MPs demand stronger controls to make lobbying industry accountable
revelations spur politicians to action
MPs of all parties have called for rapid action to regulate the activities of lobbyists following yesterday's revelations in The Independent.
Labour MPs backed demands for the establishment of a register of parliamentary lobbyists detailing their contracts and spending. Leading the calls, John Cryer told the Commons: "Britain has a £2bn lobbying industry and there is a very strong mood among the public to make lobbying more transparent and accountable."
He said: "Bell Pottinger, a firm that has been close to the heart of the Conservative Party since its founding 30 years ago, did not even hesitate signing a contract that would include lobbying on behalf of the Uzbek government that we are told boiled two opponents alive in water."
The Leyton and Wanstead MP ridiculed No 10 's denial that such companies could influence Government policies. He said: "The idea is pretty difficult to stomach that large corporations, multinational companies and big banks hire big lobbying firms in order to exercise influence at the heart of Government and yet it has absolutely no consequence whatsoever. The reality is this Government is very, very close to vested interests in the City, big corporate interests and big business."
He said lobbying was taking place on a bigger scale than ever in Britain, notably on behalf of major health companies – often based in North America – angling for contracts.
Jesse Norman, a Tory MP, described lobbying as "a serious problem" and a "canker on the body politic". He described The Independent's disclosures as "rather depressing".

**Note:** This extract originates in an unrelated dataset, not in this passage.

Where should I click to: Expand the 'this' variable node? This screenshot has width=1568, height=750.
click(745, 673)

The Prime Minister's official spokesman promised that plans for a statutory register, originally promised for last month, would be announced "shortly" but stopped short of saying it would happen before Christmas.
He insisted: "It simply isn't true to say Bell Pottinger or any other lobbying company has influenced Government policy. Clearly it is in their interests to tell their clients that they can provide them with a service and that is what they appear to be doing."

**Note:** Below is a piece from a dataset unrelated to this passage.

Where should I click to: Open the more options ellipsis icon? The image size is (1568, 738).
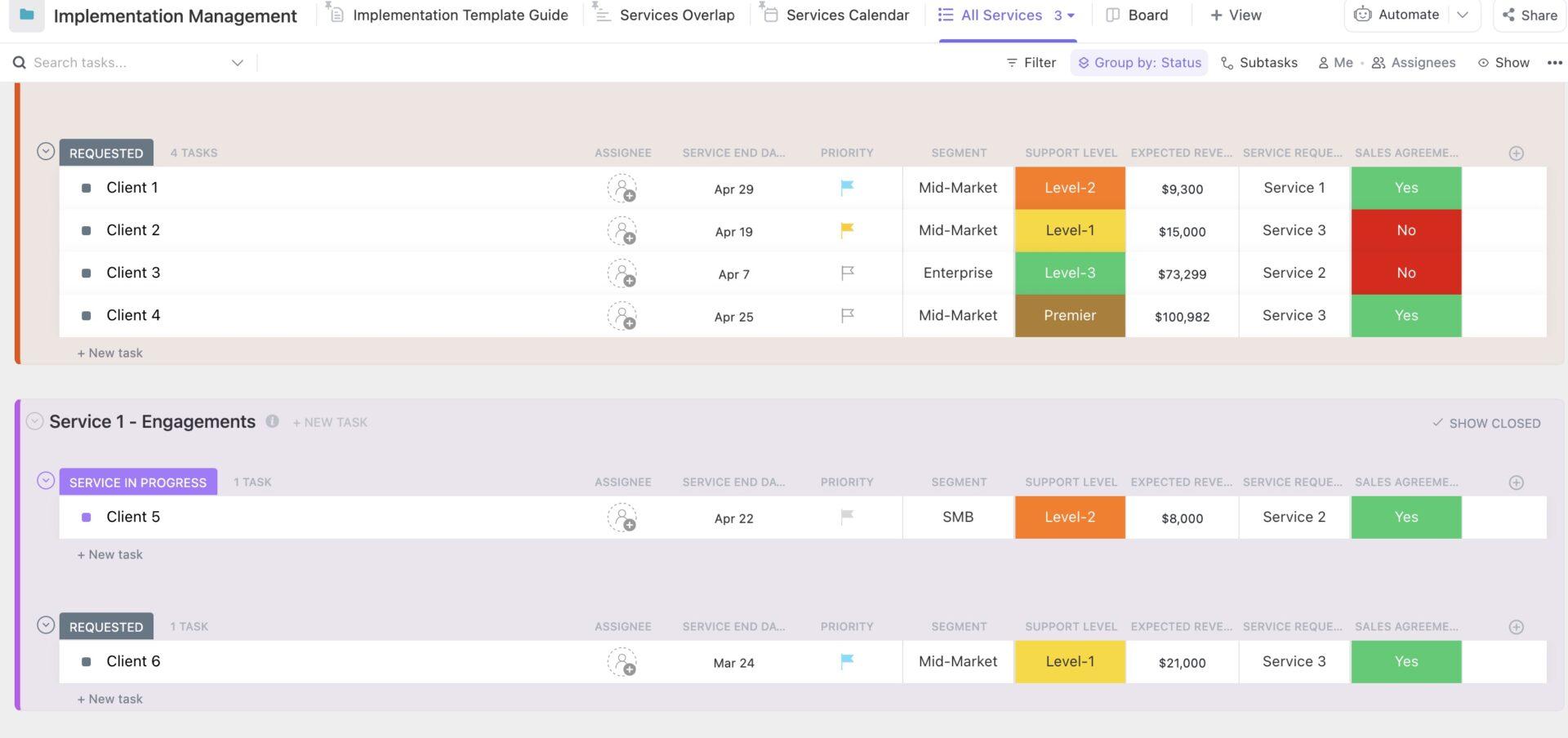1557,62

One member of Britain's lobbying industry has lodged a formal complaint with the trade body that represents Bell Pottinger. Mark Adams, head of public affairs at Lanson Communications, told The Independent: "These allegations are extremely serious."
He said he had informed the chief executive of the Public Relations Consultants Association, Francis Ingham, that he believed Bell Pottinger had broken the industry's self-regulatory code. He called for an immediate investigation, adding: "It is important that the issue is investigated. Effective self regulation is in the best interests of the lobbying profession."

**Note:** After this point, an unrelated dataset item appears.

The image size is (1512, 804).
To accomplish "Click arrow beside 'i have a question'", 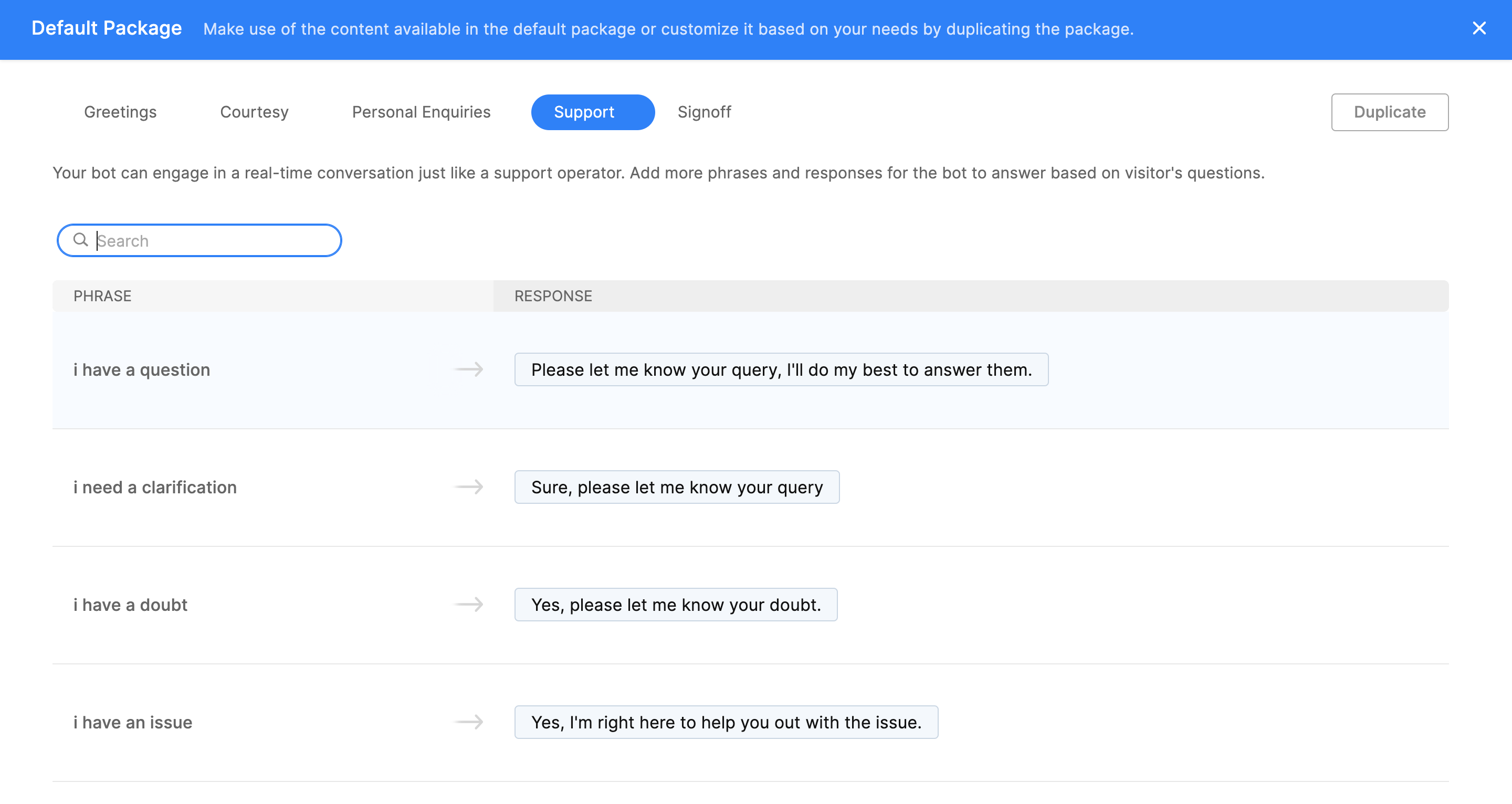I will click(468, 369).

Bell Pottinger belongs to the PRCA, but is not a member of the Association of Professional Political Consultants, which requires its members to reveal who their clients are.
The pragmatic wing of the industry is dominated by Sir Martin Sorrell, the CEO of WPP, which owns 15 per cent of Bell Pottinger. Speaking from New York, he said the claims made by Bell Pottinger underlined the importance of "not exaggerating your possible influence". He said lobbying, by definition, meant presenting a case effectively and avoiding the use of influence unduly.
The effect of Sir Martin criticising a company he holds influence over will be noted by the entire UK industry. His strongest words were for Bell Pottinger's executives on what they said they could deliver: "I doubt whether the claims by the firm's CEO are accurate."
Graham McMillan, CEO of the communications consultancy Open Road, said: "This sort of incident simply should not be happening. It is very disappointing, but it is not typical of the industry at all."
Iain Anderson, director of the Cicero Group, said The Independent's story showed "the clear need to provide transparency". Edelman, whose clients include News International, also said it was committed to transparency.
Demands for action: The lobby industry
"This sort of incident should not be happening. The industry's contributions usually benefit public policy as politicians need external expertise and influence."
Graham McMillan, Open Road
"These allegations are extremely serious. It is important that the issue is investigated. Effective self-regulation is in the best interests of the lobbying profession."
Mark Adams, Lansons Communications
"It underlines the importance of not exaggerating your possible influence. I doubt whether the claims made by the firm's CEO are accurate."